Life in the Van Lane
Greenvans Offers Biodiesel Option for Touring Musicians
Touring life ain’t easy. It’s a major part of being a successful (or simply significant) band, and it’s expensive as hell. Besides food, essentials, gear repairs, gas, parking tickets and a litany of other tiny expenses along the way, the major concern for any band on tour is always the same: where to find a reliable, affordable goddamn van.
It’s not easy. Vans are a huge necessity, so plenty of companies exist to nickel-and-dime bands on everything like mileage and gas—just finding a van you can rely on to not break down 200 kilometres from the next show is often a lot to ask for. Still, bands have to tour—in fact, if you’re a musician of any note, it quickly engulfs the better part of your year.
So, a large market of people in need of affordable, reliable passenger vans exists. Up until recently, a touring musician was essentially shit out of luck for a trustworthy, easily attained van if they couldn’t purchase one wholesale—enter Greenvans.
Established in 2008 by Andrew Reitz, Greenvans was birthed with the express intent of providing affordable, biodiesel powered vans for touring musicians. Their fleet contains vehicles which run on standard gasoline, diesel and biodiesel or have been converted to run on waste vegetable oil.
“We wanted to offer a service that so many bands needed, but didn’t have access to because so few companies understood or cared about the needs of a touring band,” Reitz explained in an interview with Decibel Magazine.
“There aren’t a lot of other independent companies that do what we do…honestly because it’s difficult, it’s expensive and it’s risky, but regardless, we love what we do,” Reitz said. “I think I’m constantly toeing the line between being a small business owner trying to make a living, and a dude that used to be in a struggling band that wants to help other dudes in struggling bands.”
Greenvans set themselves apart. Besides offering affordable rental opportunities, they lack the callousness and disconnect of big rental companies. This is sustainability in action; rather than acting as a faceless, unaccountable rental corporation, bands are offered personable accountability necessary for dire situations on tour. David Mitchell, a Montreal musician who used the service to tour with his band Gulfer, describes as much.
“We broke down in Charlotte, North Carolina, and I was initially super upset because we had to miss our Atlanta show and we were virtually stranded,” Mitchell recalls. “Andy [Reitz] was extremely hands on, though, and ended up driving a new van to us overnight [from Boston], waiting in Charlotte for our first van to get fixed, then driving that van back to us in Louisville.”

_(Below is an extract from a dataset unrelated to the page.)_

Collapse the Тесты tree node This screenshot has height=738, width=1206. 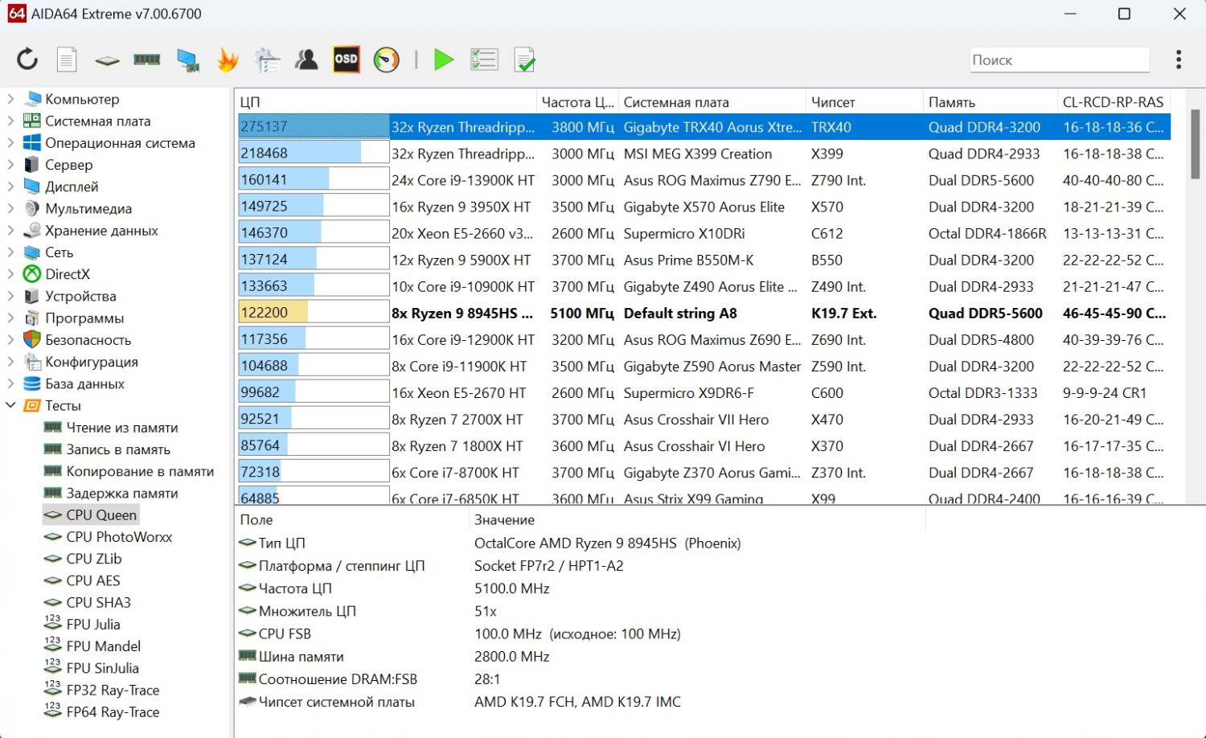click(10, 405)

Historically, touring is maybe the least sustainable part of being a musician. You can make instruments from freely traded, non-conflict materials; you can donate everything you make in merchandise sales, album downloads and door money to any number of worthy causes. You can produce all your merchandise domestically, in good working conditions with great wages, but when it comes down to it, it’s nearly impossible to drive thousands of miles across various countries in a big fat 12-passenger van, eating fast food and spending thousands on gas in a green fashion. Most of the time, bands are too desperately dilapidated to even think of it.
But this isn’t the future. The most important, least efficient aspect of being a working musician doesn’t have to stay that way, and it doesn’t have to stay so goddamn unaffordable. Innovations in the industry like Greenvans are creating new standards in the field, and furthering progress away from the expensive, exclusive and outdated difficulties of touring.
It also doesn’t hurt to care about the people you work with.
“It’s cool to support a company rooted in punk and DIY [do-it-yourself] with kind, genuine, hardworking people pushing it forward,” Mitchell concludes. “No other van rental service would go out of their way like that.”